The transforming power of the gospel

Caleb is a religious priest in his community. He was born and raised in a deeply religious and divided country at war with itself. Because of war, he carried a gun for his safety. This zealous priest hated any who did not subscribe to his religious views. He was also particularly averse to the religious traditions of his fathers, insisting only in the literal interpretation and practice of the scriptures. While visiting his relatives in a different city to expound on his religious views, he happened to pray for a sick man. Incredibly, this man turned out to be spiritually alive with deep faith in Jesus and who spoke about the love of God that indwelt him. Very strange theology to the ears of Caleb. These words caused him to weep and experience a baptism of repentance that eventually led to a changed heart, faith in Jesus and a new thirst for the scriptures. He moved from being a hater to becoming a lover of all men and women. He returned home with a new message of love and grace, and began to compassionately, creatively and courageously preach about Jesus. He is now bringing his family and people to Jesus just as the Samaritan woman ran to her village and told the people ‘Come, see a man who told me all that I ever did. Can this be the Christ?’ (John 4:29). This is the stuff of the transforming power of the gospel!

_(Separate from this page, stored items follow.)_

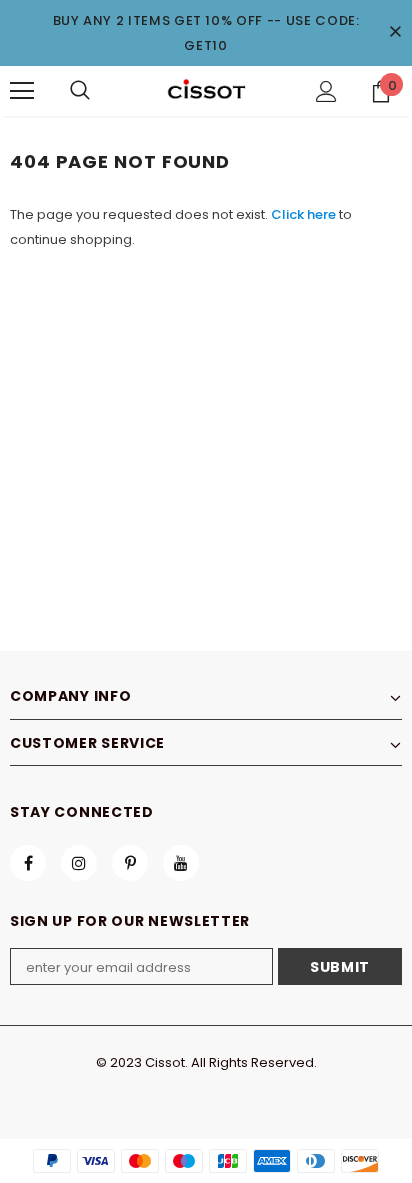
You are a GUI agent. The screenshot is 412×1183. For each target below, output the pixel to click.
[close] (395, 33)
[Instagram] (79, 863)
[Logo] (206, 90)
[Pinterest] (130, 863)
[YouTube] (181, 863)
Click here (305, 214)
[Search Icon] (80, 91)
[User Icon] (326, 91)
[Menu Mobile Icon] (22, 91)
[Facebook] (28, 863)
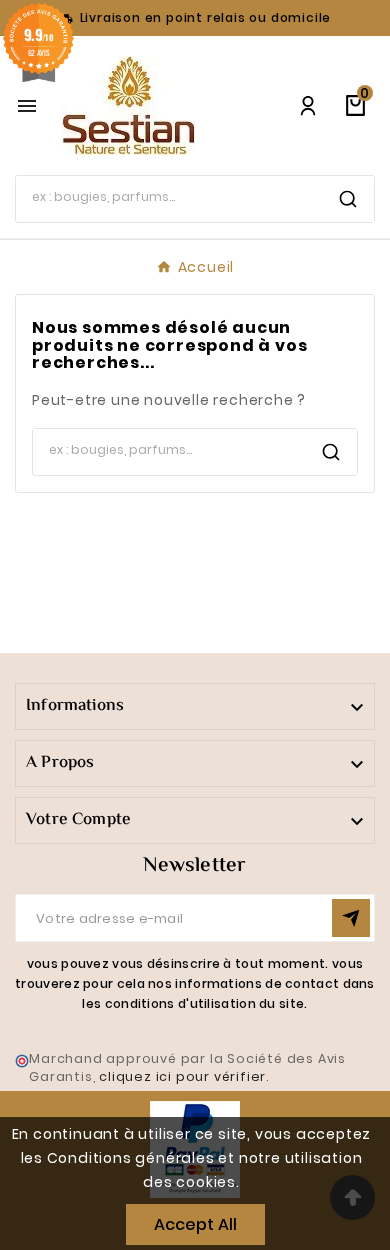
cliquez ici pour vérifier (182, 1076)
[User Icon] (308, 106)
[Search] (348, 199)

Isaiah prophesied that Jesus the Servant of the Lord would transform the hopeless broken- hearted into hopeful oaks of righteousness with an enduring spiritual heritage (Isaiah 61:1-4). He would transform broken hearts into beloved hearts thirsting for God and blessing people.

The gospel narratives are full of inspiring accounts of the gospel transforming the needy in this way. Not even the man possessed by a legion of demons was exempt from this! He was delivered and transformed into an evangelist among his own people, telling them of the mercy of God upon his life. And Jesus now reproduces this work through his people, transforming men and women all over the world so that like Caleb, they are fragrant with the humility and aroma of Christ. The gospel is like a seed with power within it to transform as Jesus said ‘Such is the kingdom of God, as if a man put seed in the earth, And went to sleep and got up, night and day, and the seed came to growth, though he had no idea how!’ (Mark 4:26-27). There is no heart that is closed to this transforming power of the gospel. As a mystic once said ‘whoever catches the disease of Christ cannot be healed!’ Let’s go out and plant the seeds of this transforming gospel everywhere!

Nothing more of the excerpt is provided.